This morning I took part in a 4 hour workshop on the role of the Professional Services in supporting research. There were about 12 of us there, from a range of central services. We started with a PESTLE analysis of factors influencing the research agenda - some of the ones we came up with are (not all listed for commercially sensitive reasons!):
Political - a possible change of government, the Research Excellence Framework, funding streams shaping the research agenda
Economic - economic downturn, sustainability,
Social - staff retention, research informing public policy
Technical - increase in computing power, data storage and curation, physical infrastrutcre needs (ie buildings)
Legal - Intellectual Property and copyright, ethics, plagiarism
Environmental - public opinion, carbon footprint

Just a sample from a very wide ranging dicussion. Then we looked where the synergies between the different services were, and more importanly, could we identify gaps. From that, we drew up a prioritised action plan of things we needed to take forward. Finally, in view of the new Faculty structure in the University, we looked at those areas which distinguished the services provided centrally from those provided by departments/faculties - either because we could add value, provide economies of scale or ensure consistency across the institution.

All in all a valuable and useful morning - a good opportunity to take a critical look at what we do, and look for areas where we need to make improvements.

Monday, 23 June 2008

Sometimes on, sometimes connected

Spent the day in Oxford today - two UCISA meetings. Communications group, looking at the development of the web site and how we might use some web 2.0 and collaborative technologies on it. Then an officer's meeting to discuss a few issues relating to the group structure of the organisation.

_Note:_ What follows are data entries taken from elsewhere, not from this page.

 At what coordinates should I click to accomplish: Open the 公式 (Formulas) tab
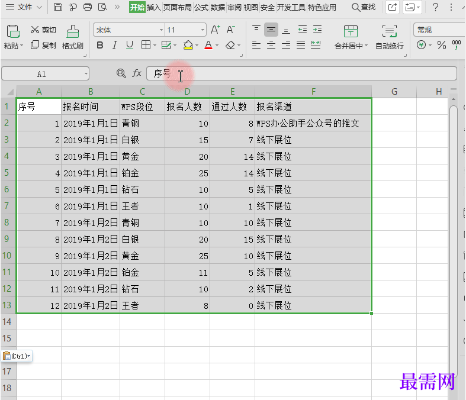(201, 7)
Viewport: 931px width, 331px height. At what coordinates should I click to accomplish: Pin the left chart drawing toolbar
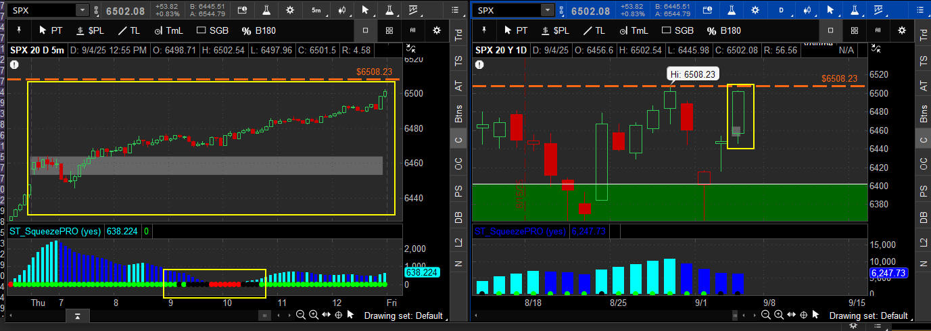coord(19,30)
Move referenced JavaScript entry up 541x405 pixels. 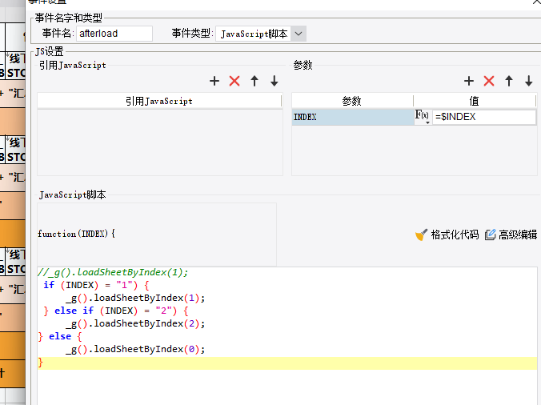pyautogui.click(x=254, y=81)
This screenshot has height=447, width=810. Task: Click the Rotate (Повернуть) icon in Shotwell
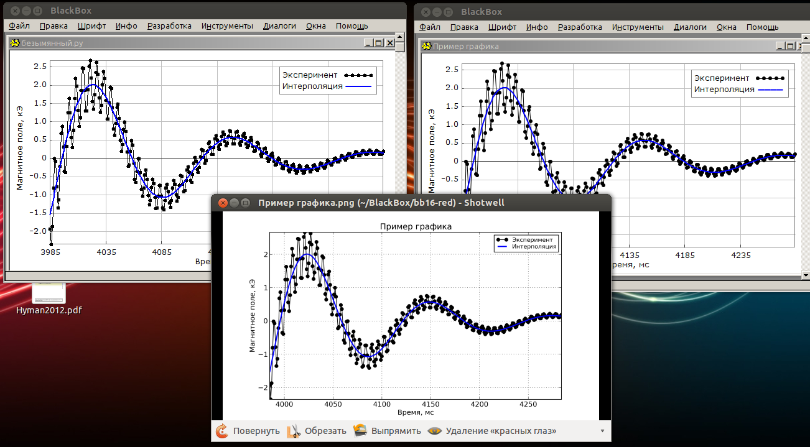221,431
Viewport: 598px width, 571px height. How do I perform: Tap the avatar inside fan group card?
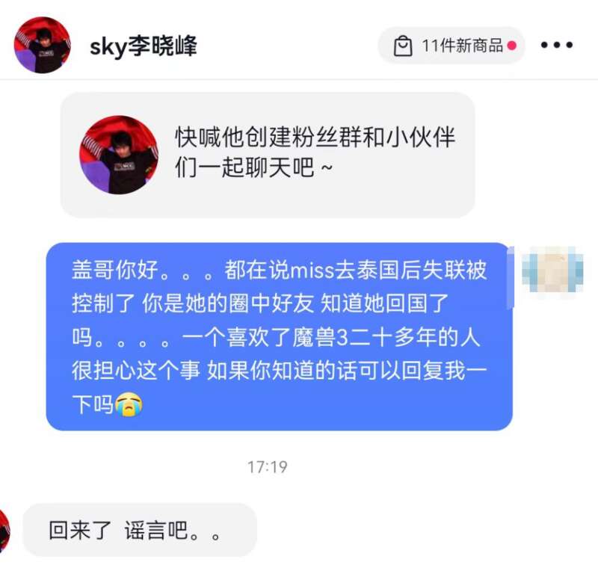coord(119,155)
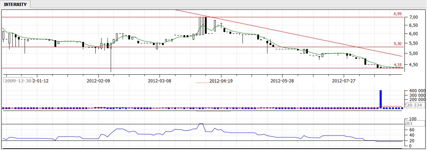
Task: Select the 83 oscillator value box
Action: [x=409, y=124]
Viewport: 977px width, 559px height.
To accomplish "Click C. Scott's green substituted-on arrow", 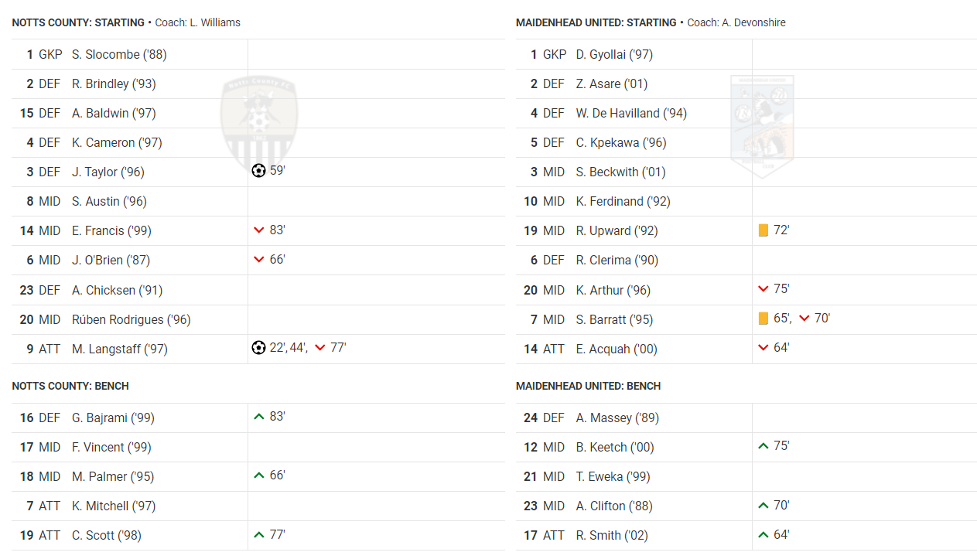I will [259, 534].
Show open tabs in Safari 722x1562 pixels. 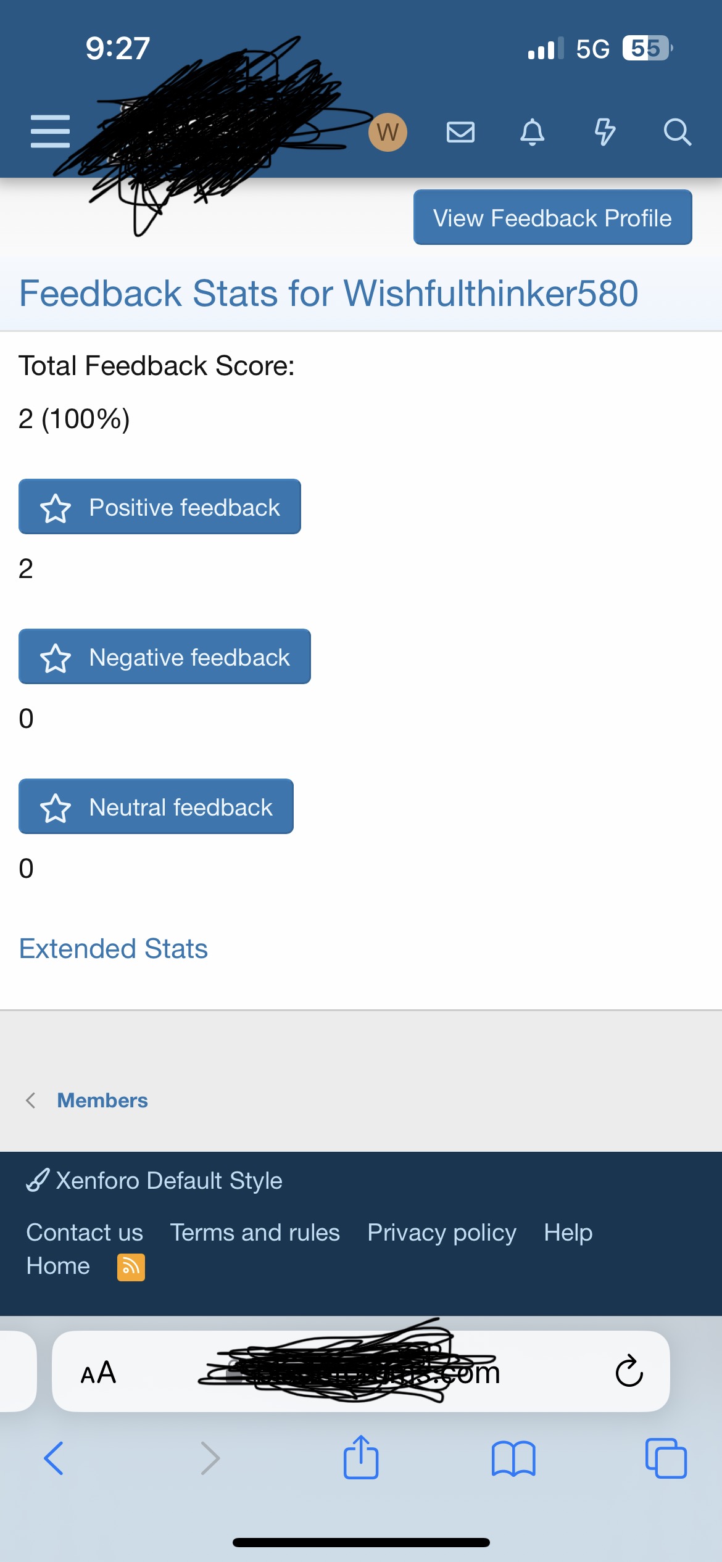[x=665, y=1458]
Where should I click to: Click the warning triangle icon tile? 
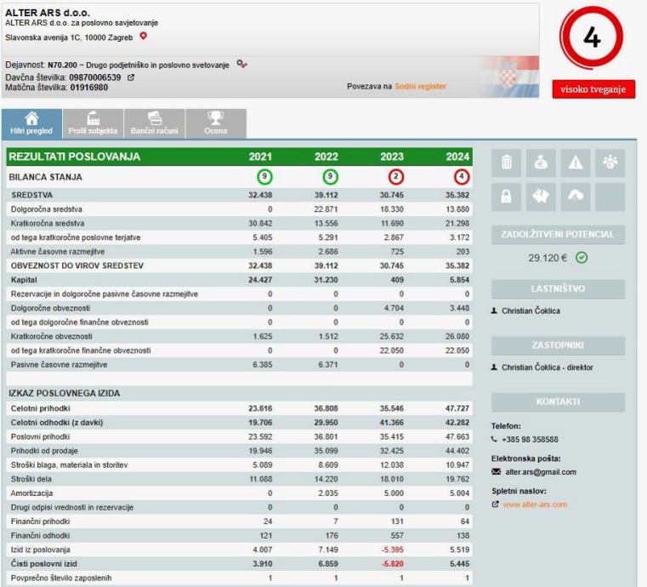(576, 162)
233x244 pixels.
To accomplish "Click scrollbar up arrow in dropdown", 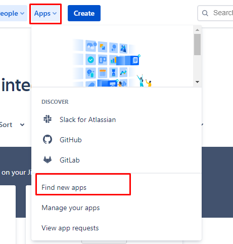I will 197,30.

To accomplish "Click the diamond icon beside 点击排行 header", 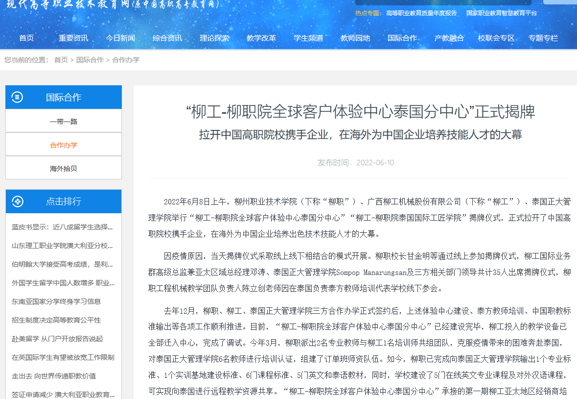I will tap(17, 201).
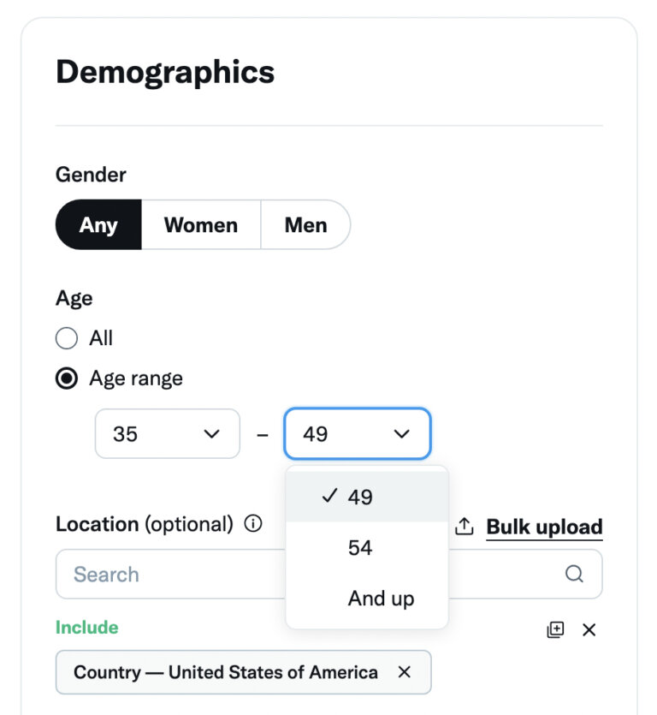Screen dimensions: 657x715
Task: Clear all included locations with X icon
Action: (x=589, y=630)
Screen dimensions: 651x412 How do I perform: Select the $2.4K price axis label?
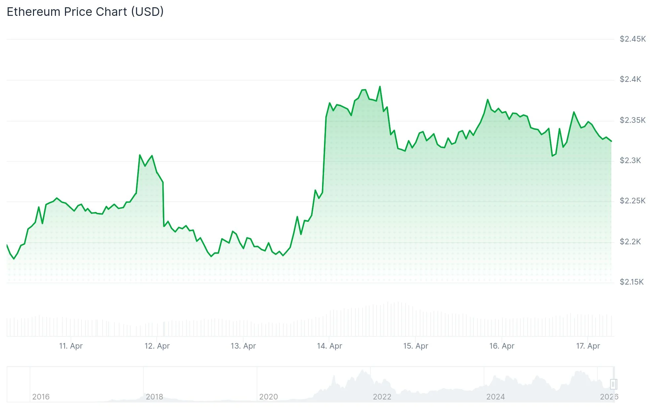tap(630, 79)
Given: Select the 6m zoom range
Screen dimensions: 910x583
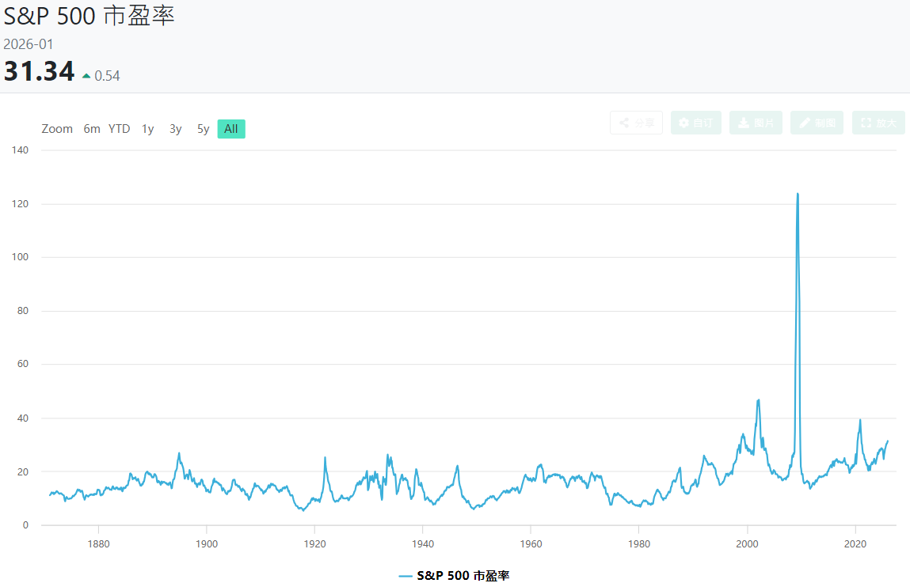Looking at the screenshot, I should 92,129.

It's always interesting spending a day out of the office and trying to stay connected. No wireless on the train, so used the USB modem, but there's practically no coverage between Birmingham and Oxford. My iPhone was quicker at getting emails. At least in Oxford Eduroam was working perfectly and my MacBook just connected to it without being told or asked to. Unlike last week where at a London University, a whole room full of IT Directors couldn't get it to work.

Oh for the always on, always connected world we keep being promised....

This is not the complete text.